The next time you gaze in rapture at a supermodel, just remember that though that face may be seen by the world as breathtakingly beautiful, it is also likely to be unusually average.
Or geometrically normalized, as Nancy Etcoff would say. Etcoff, a psychologist from MIT who’s now on staff at Massachusetts General Hospital, has long been interested in notions of facial beauty. These days she regularly visits Sandy Pentland’s shop at the MIT Media Lab to study the averaged faces that his software yields. She has found that they bear a striking resemblance to those of supermodels such as Kate Moss, one of the most celebrated faces of the 1990s. Moss, in Etcoff’s opinion, looks like an androgynous 18-year-old with few distinguishing features.
Moreover, Etcoff’s studies suggest that the more faces you combine, the more attractive the result seems to become. Etcoff believes her findings refute assertions such as those made by Naomi Wolf in her best-selling book The Beauty Myth that attractiveness is subjective and that feminine beauty is a construct of Madison Avenue.

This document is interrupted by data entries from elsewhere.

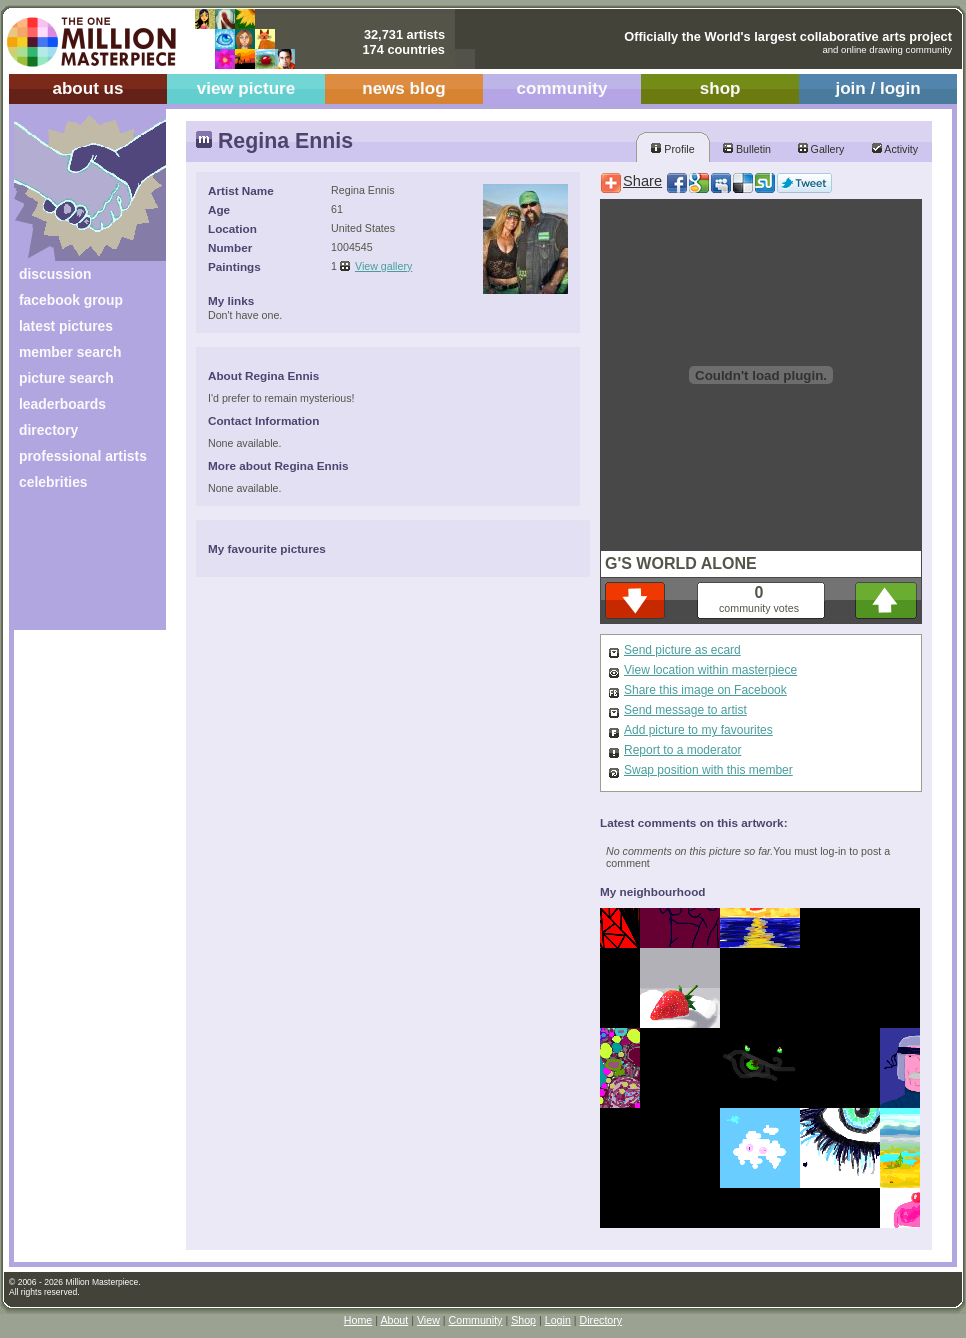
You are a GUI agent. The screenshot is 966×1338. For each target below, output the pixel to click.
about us (87, 88)
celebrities (53, 482)
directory (48, 430)
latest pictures (66, 326)
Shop (523, 1320)
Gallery (821, 149)
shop (720, 88)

There really is something recognizable and exciting about a beautiful woman, Etcoff says. Madison Avenue simply exploits the preferences that we are born with. There may be in our brain some sort of averageness computer. Composite faces and beautiful ones seem to share a tendency to be symmetrical, with no discernible differences between the right and left sides. Some studies suggest that animals with symmetrical features are more likely to find mates, but the issue is unresolved.
Of course, beautiful faces are often anything but average. Extreme traits, such as the large eyes of Bette Davis, the robust jawline of Humphrey Bogart, or the mole near Cindy Crawford’s mouth, can be deemed ultra-attractive. It’s the peacock’s tail idea, Etcoff says. Some people may be viewed as so attractive that they’re able to afford one or more eccentric or flamboyant traits. By contrast, if you had a face that had the largest variance from the average, you might look like the Joker. On the other hand, if you conscientiously try to achieve the smallest variance from average, you risk mimicking Michael Jackson, who seems to be cosmetically altering his face so that it approaches a universal ideal. -- E.I.S.